Introducing Loner Files
I’ve been designing around a particular problem for a while now: solo RPG play is at its best when the fiction has weight before you’ve rolled a single die. Not a blank world waiting to be filled, a situation already straining at the seams, with people in it who want things, hide things, and will act whether you prompt them or not.

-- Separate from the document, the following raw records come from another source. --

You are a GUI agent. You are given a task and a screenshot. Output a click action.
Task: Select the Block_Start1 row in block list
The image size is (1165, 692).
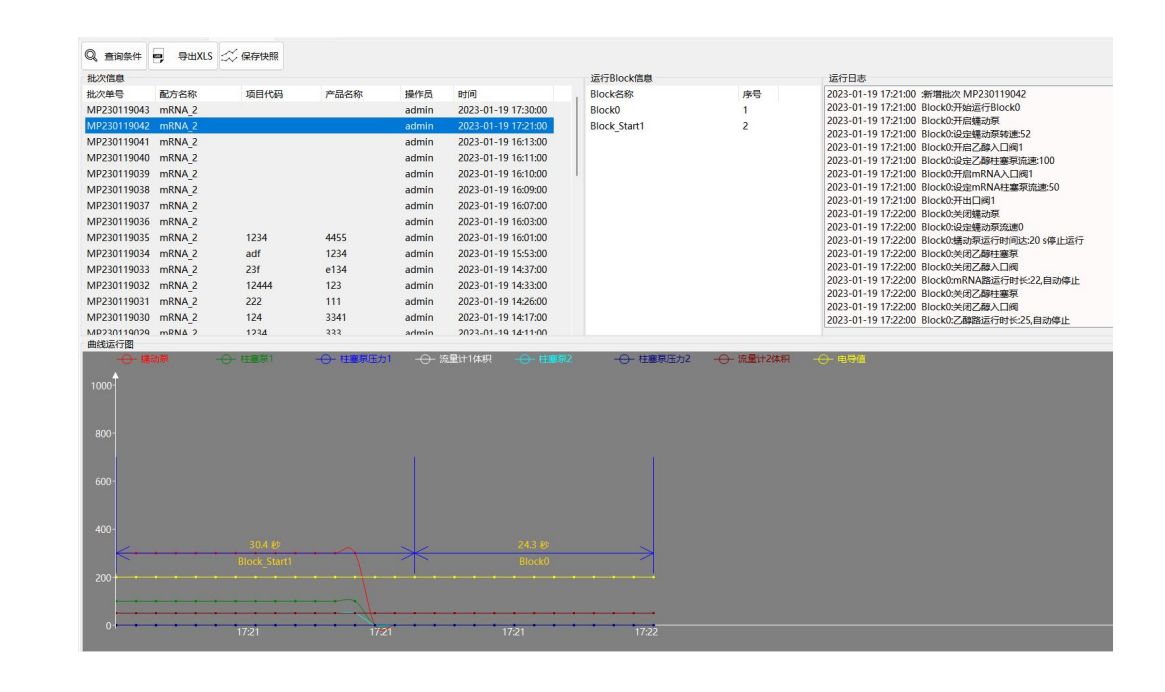pyautogui.click(x=617, y=126)
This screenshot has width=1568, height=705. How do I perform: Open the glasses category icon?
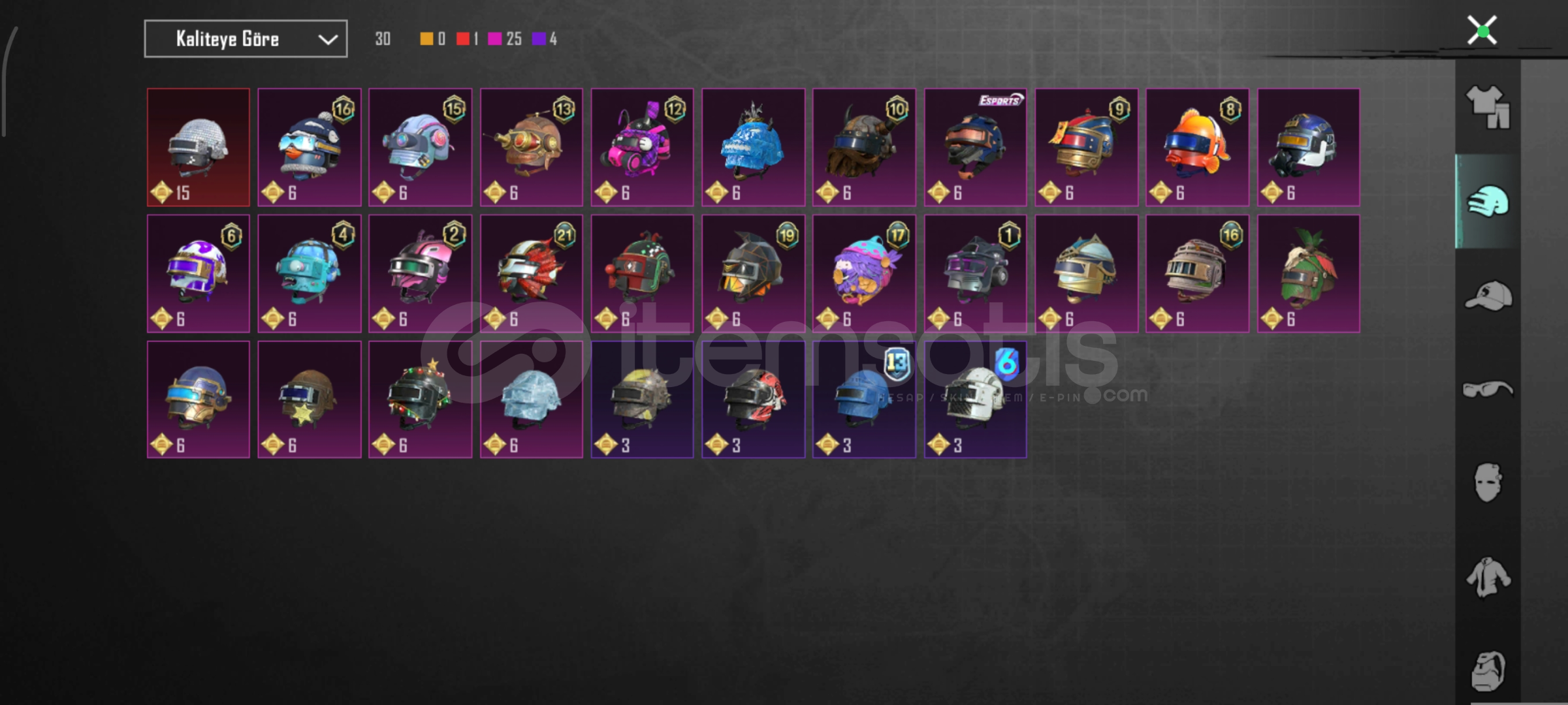point(1487,390)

That’s what I built the Loner Files line to deliver.
What a File Is
A Loner File is a complete solo scenario for Loner: self-contained, ready to play, built around a single loaded situation. You read a briefing. You pick up your dice. You find out how it ends.
Each File gives you:
A cast of characters with agendas, secrets, and relationships that existed before you arrived
A location under pressure, with specific discoveries waiting at specific moments
A ticking clock that shapes the pacing without dictating the outcome
Discovery beats: short pieces of authored prose that fire when your fiction reaches certain conditions: a confrontation, a revelation, a point of no return
This last element is worth explaining. Discovery beats are not boxed text. They’re not mandatory scenes. They’re moments I wrote and left waiting. The oracle and your instincts bring you to the threshold. The beat is what’s on the other side. It’s the difference between a situation that could go anywhere and one that means something when it gets there.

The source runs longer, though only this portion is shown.